Обычно проблем не возникало, всё-таки из-за разницы в возрасте ребята из его отряда побаивались меня, так что физически его никто не трогал. Но однажды Данила привлёк внимание одного из старшаков, я уже не помню, чем он ему не угодил, важен здесь получившийся результат.
Произошло это во время одной из стандартных уборок территории, по правилам участвовать в ней должны все, поэтому хоть работают обычно только младшие, во дворе при этом всё равно находятся все дети. Я заметила как один крупный парень из предвыпускного отряда хватает брата за шкирку и тащит его к сараю, для хранения инструментов, в дальнем углу двора, и сразу же побежала следом.
Когда зашла внутрь, успела увидеть как этот ублюдок ударил Данила ногой в живот, от этого я очень сильно разозлилась и набросилась на него сзади, не обращая внимание на то, что он куда сильнее.
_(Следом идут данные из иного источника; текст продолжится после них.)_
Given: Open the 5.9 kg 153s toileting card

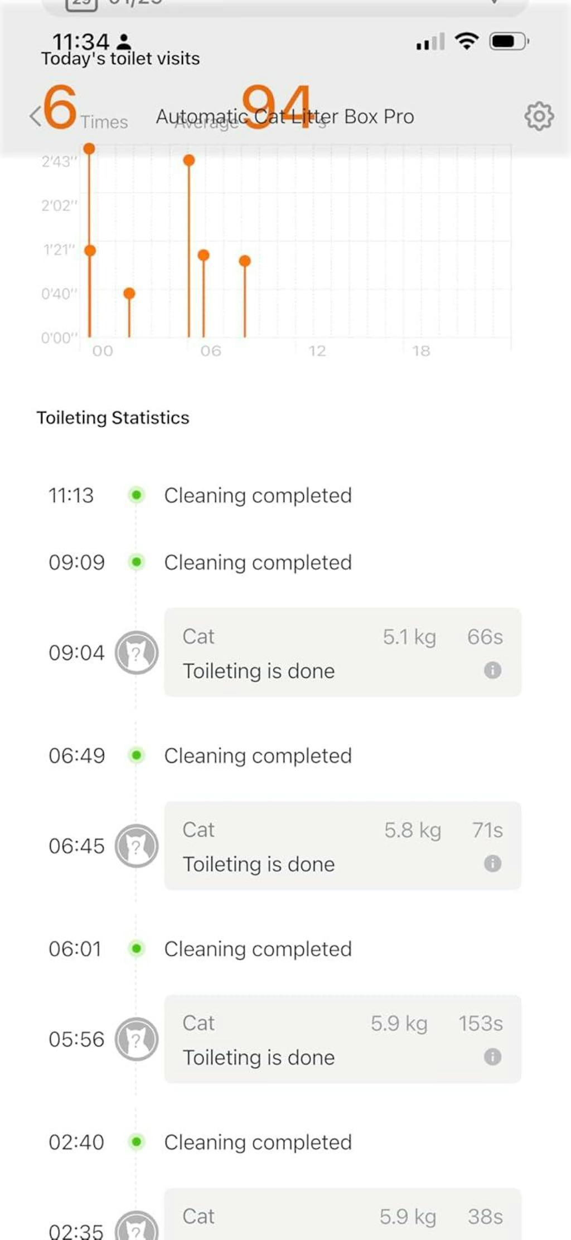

Успела даже лицо ему поцарапать, за те секунды, потребовавшиеся ему на то, чтоб сбросить меня со спины. А потом он ударил меня по голове.
Когда я упала, пнул меня несколько раз по ребрам, заорал какую-то фигню из разряда: “Ты мне за это ответишь шлюха”, навалился сверху, заломал руки, и попытался стянуть с меня штаны.
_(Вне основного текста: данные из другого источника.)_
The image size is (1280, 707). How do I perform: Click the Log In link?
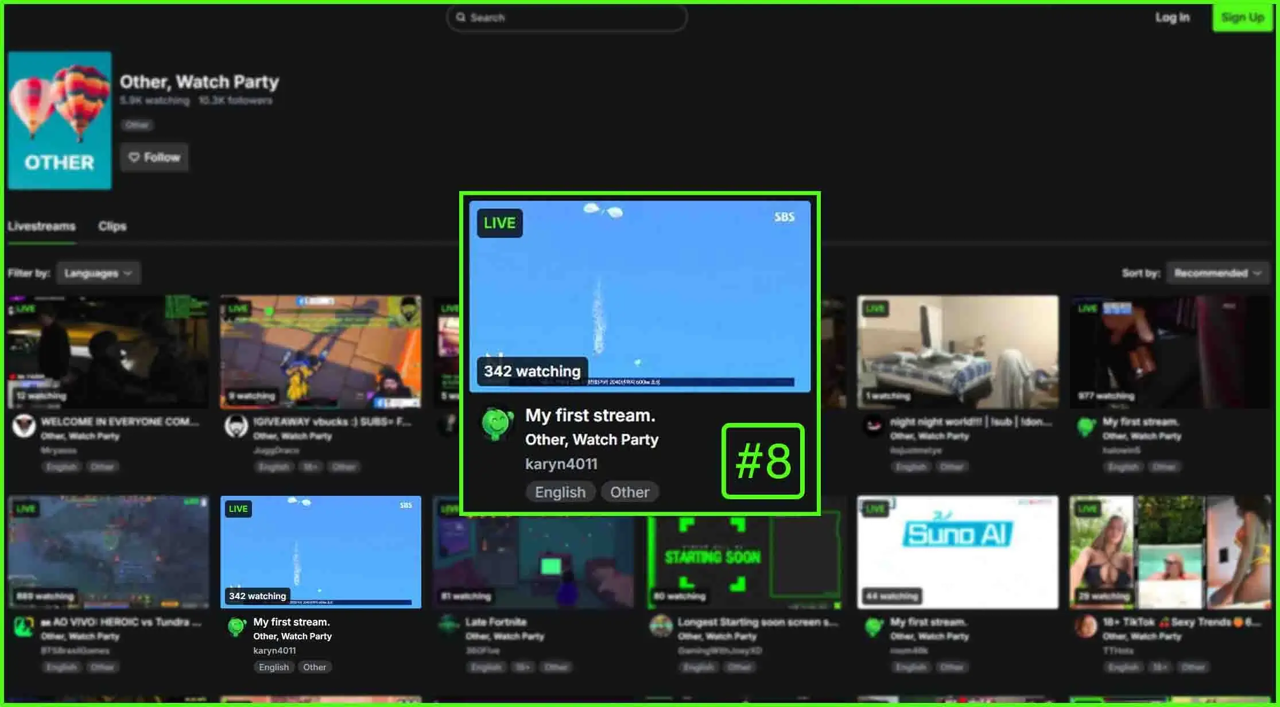point(1172,17)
В этот момент Данила очухался. Осознав, что происходит он, к счастью, не стал повторять мою самоубийственную атаку. В отличие от меня брат, не запаниковал, на секунду остановился, прежде чем бросаться в атаку, снял с себя мешок для сменки, вытряхнул оттуда всё содержимое на пол, максимально растянул горловину и надел его на голову старшаку, после чего упёрся коленом в спину ублюдка и дёрнул лямки застёжки на себя. И пусть силой Даня из-за своей болезни не отличался, перекрыть этой твари воздух ему удалось.
Я наверно уже никогда не забуду, как эта сволочь хрипит, пытаясь растянуть удавку на шее, или хотя бы подняться на ноги. Как с каждой секундой дёргается всё сильнее, стараясь сбросить с себя, продолжающего натягивать лямки Данила. Но ещё я не забуду о том как спустя какое-то время он просто рухнул лицом в пол, перестав шевелиться. Не забуду, как испугалась, когда Данила снял с него мешок, освободив шею, а старшак так и не начал дышать. Не забуду, как со всей силы пнула его по ребрам, из-за смешивающихся внутри чувств ненависти, отвращения, страха. И уж тем более не забуду, какое облегчение испытала, когда старшак, видимо очнувшись от боли, сделал судорожный вздох.